2u Mathematics Marathon v1.0 (1 Viewer)

[Forbidden.]

I didn't use calculus at all

But the notations dy/dx, f'(x), y' are from calculus ...

 

[Riviet]

Haha, you know that he wasn't really differentiating anything, but I do admit that's the first time I've seen y' being used to refer to a gradient.

 

[Riviet]

Speaking of calculus...

Next Question:

Find any critical point(s) on the curve y=xe^-2x and determine their nature.

 

[madwoman]

(-1/2, -e1/2)
max
how does that sound?

 

[SoulSearcher]

Speaking of calculus...

Next Question:

Find any critical point(s) on the curve y=xe^-2x and determine their nature.

Spoiler

y=xe^-2x
y'=e^-2x-2xe^-2x
=e^-2x(1-2x)
y'=0 for critical points
0=e^-2x(1-2x)
Therefore e^-2x = 0 or 1-2x = 0
but e^-2x cannot equal 0, therefore
1-2x = 0
3x = 1
x = 1/2
Therefore y = 1/2*e^-1
= 1/(2e)
Nature of stationary point, test points x = 0 and x = 1
x = 0, y' = e⁰(1-0) = 1*1 = 1
x = 1, y' = e^-2(1-2) = -e^-2
Since the gradient is positive when x = 0 and the gradient is negative when x = 1, (1/2,1/(2e)) is a maximum stationary point

 

[SoulSearcher]

Later, a bit busy at the moment

 

[SoulSearcher]

Solve 2cos²theta - 1 = 0, where 0 <= theta <= 360

Spoiler

2cos²@ - 1 = 0
2cos²@ = 1
cos²@ = 1/2
cos @ = +1/rt2
@ = 45, 135, 225, 315

Next question:
i) Show that sin(x+y)sin(x-y) = sin²x-sin²y
ii) Hence solve the equation sin²3@-sin²@ = sin2@, for 0 < @ < pi

 

[Riviet]

Bonus Question:

i) Show that

d/dx{[(tan³x)/3] + tanx} = sec⁴x

ii) Find the equation of the normal to the curve y=(tan³x)/3 + tanx at x=pi/3.

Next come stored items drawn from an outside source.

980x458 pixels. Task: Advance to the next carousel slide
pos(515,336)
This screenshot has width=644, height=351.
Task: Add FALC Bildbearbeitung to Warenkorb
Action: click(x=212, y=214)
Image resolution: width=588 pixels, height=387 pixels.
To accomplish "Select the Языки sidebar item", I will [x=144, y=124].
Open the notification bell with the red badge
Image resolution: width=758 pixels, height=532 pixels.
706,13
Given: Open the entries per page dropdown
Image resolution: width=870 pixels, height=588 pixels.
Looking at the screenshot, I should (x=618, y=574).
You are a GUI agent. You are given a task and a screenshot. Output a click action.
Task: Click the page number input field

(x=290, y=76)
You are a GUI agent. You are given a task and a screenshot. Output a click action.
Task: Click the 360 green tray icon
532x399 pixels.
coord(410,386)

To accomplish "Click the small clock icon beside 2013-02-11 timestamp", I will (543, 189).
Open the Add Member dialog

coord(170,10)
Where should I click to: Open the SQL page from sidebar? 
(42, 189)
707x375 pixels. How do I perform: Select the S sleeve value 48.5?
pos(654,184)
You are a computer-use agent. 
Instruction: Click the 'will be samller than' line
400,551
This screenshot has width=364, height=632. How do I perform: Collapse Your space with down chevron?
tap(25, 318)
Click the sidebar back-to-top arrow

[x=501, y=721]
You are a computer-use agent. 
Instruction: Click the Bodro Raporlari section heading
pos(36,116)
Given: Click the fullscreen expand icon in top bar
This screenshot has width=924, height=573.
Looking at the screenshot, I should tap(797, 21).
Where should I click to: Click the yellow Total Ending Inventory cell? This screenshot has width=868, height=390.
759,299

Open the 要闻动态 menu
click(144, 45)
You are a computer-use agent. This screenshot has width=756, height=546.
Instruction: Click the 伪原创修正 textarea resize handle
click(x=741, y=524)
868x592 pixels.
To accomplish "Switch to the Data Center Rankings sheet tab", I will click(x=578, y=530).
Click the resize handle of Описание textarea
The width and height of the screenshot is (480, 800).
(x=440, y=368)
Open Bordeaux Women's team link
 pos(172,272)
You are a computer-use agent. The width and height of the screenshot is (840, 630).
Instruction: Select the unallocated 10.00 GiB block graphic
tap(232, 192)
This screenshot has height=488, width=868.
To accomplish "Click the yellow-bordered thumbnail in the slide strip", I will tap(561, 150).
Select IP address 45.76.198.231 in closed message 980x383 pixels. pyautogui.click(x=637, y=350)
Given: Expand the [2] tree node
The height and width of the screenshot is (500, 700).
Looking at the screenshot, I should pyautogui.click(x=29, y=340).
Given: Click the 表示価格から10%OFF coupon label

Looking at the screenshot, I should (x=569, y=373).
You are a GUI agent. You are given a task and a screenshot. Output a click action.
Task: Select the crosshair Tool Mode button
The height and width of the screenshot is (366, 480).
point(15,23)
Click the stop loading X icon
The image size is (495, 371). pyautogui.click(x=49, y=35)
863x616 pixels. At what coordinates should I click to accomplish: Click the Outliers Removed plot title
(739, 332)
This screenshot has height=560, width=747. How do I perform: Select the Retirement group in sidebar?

* See previous page for latest question by SoulSearcher.

 

[Riviet]

It's not a fraction, rather two separate bits; (tan³x)/3 being the first bit and tanx being the other separate part. You should give it another go.

 

[SoulSearcher]

Bonus Question:

i) Show that

d/dx{[(tan³x)/3] + tanx} = sec⁴x

ii) Find the equation of the normal to the curve y=(tan³x)/3 + tanx at x=pi/3.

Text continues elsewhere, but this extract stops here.